Originally from The American Review of International Arbitration (ARIA)

GDPR has become virtually synonymous with the term “data privacy” around the world. Given the vast amount of data shared in the arbitration process, compliance with local data protection laws may pose a significant and onerous obstacle during proceedings, particularly where the participants may come from different jurisdictions, each with their own set of data privacy laws. Yet, there is a dearth of specific guidance on how to adequately address the potential problems which may arise, as well as a lack of a data protection framework for commercial arbitration. As such, this paper will discuss the challenges arising at this crucial nexus of data privacy law and international commercial arbitration. This article starts by addressing the applicability of GDPR and other such data privacy laws to arbitration proceedings and if applicable, how parties may deal with the scope of such laws. Further this article examines specific issues which may arise at different stages of the arbitration proceedings and will offer practical guidance for parties on how to deal with data privacy in international commercial arbitration.

I.     INTRODUCTION

In Europe, there are four letters that are completely unavoidable at this point—GDPR. The shorthand for the European Union’s General Data Protection Regulation has come to be synonymous with the world’s strictest regime of data protection and privacy in the world. The Regulation, which is 99 articles strong, covers every aspect of data protection, from collection to storage and erasure.  Consequently, its impact is felt by every EU citizen in the minutiae of their daily lives since it governs each and every one of their online (and even many offline) interactions.

The digitalization of the global economy has led to incredibly data-heavy modern lifestyles which require people to routinely share personal information freely online. Consequently, lawmakers are now playing catch-up when it comes to securing and regulating people’s digital footprints.
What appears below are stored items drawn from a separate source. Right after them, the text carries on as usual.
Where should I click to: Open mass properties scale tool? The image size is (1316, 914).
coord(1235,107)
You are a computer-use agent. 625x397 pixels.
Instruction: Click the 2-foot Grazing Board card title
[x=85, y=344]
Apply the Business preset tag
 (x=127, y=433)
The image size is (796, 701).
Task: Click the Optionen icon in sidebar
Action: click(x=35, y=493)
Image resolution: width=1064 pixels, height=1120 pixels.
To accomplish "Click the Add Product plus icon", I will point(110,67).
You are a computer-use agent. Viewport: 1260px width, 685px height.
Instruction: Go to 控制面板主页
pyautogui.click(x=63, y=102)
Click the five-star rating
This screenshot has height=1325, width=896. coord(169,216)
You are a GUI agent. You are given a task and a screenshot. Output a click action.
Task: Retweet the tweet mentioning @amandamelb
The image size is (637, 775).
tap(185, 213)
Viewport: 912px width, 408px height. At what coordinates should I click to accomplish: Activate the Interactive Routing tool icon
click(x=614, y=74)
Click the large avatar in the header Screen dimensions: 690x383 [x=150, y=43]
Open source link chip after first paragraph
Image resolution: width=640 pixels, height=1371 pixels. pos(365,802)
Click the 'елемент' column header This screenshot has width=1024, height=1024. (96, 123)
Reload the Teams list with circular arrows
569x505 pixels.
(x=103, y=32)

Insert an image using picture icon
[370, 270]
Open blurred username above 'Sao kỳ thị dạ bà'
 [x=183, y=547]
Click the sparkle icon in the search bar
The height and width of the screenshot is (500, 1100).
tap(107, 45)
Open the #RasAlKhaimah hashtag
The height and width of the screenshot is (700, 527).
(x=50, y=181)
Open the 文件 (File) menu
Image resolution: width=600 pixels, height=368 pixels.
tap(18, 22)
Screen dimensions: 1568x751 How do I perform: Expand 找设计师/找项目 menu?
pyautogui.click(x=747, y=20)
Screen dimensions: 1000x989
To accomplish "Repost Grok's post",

According to the UN Conference on Trade and Development (UNCTAD), data protection and privacy legislation has been implemented in 137 out of 194 countries and a further 9% are currently in the process of drafting such legislation.  Some commentators have predicted that by 2023, “65% of the world’s population will have its personal information covered under modern privacy regulations up from 10% in 2020.”

Arbitration is no exception—while the process is already incredibly data-heavy, COVID-19 has compelled the increased uptake of new digital mechanisms to help, from e-discovery to virtual hearings. Given the vast amount of data shared between arbitral institutions, arbitrators and parties, compliance with local data protection laws may pose a significant and onerous obstacle during proceedings, particularly where the participants may come from different jurisdictions, each with their own set of data privacy laws. Yet, there is a dearth of specific guidance on how to adequately address the potential problems which may arise as well as a lack of a data protection framework for commercial arbitration. As one commentator has opined “the discussion in the arbitration community on how privacy laws can be implemented in an arbitration has been short in time, professional and ultimately inconclusive.”

As such, this paper will discuss the challenges arising at this crucial nexus of data privacy law and international commercial arbitration. Section ‎II of this essay will discuss the right to privacy in the digital age and how the GDPR has come to dominate the field of data privacy. Section ‎III will examine how to determine if data privacy laws are indeed applicable to arbitration proceedings and if so, how parties may deal with the scope of such laws. Section ‎IV of this essay will examine the interaction between data privacy and cybersecurity. Sections ‎V and ‎VI of this essay will examine specific issues which may arise at different stages of the arbitration proceedings and the impact of data privacy on the arbitral award. Last, ‎section VII of this essay will offer practical guidance for parties on how to deal with data privacy in international commercial arbitration.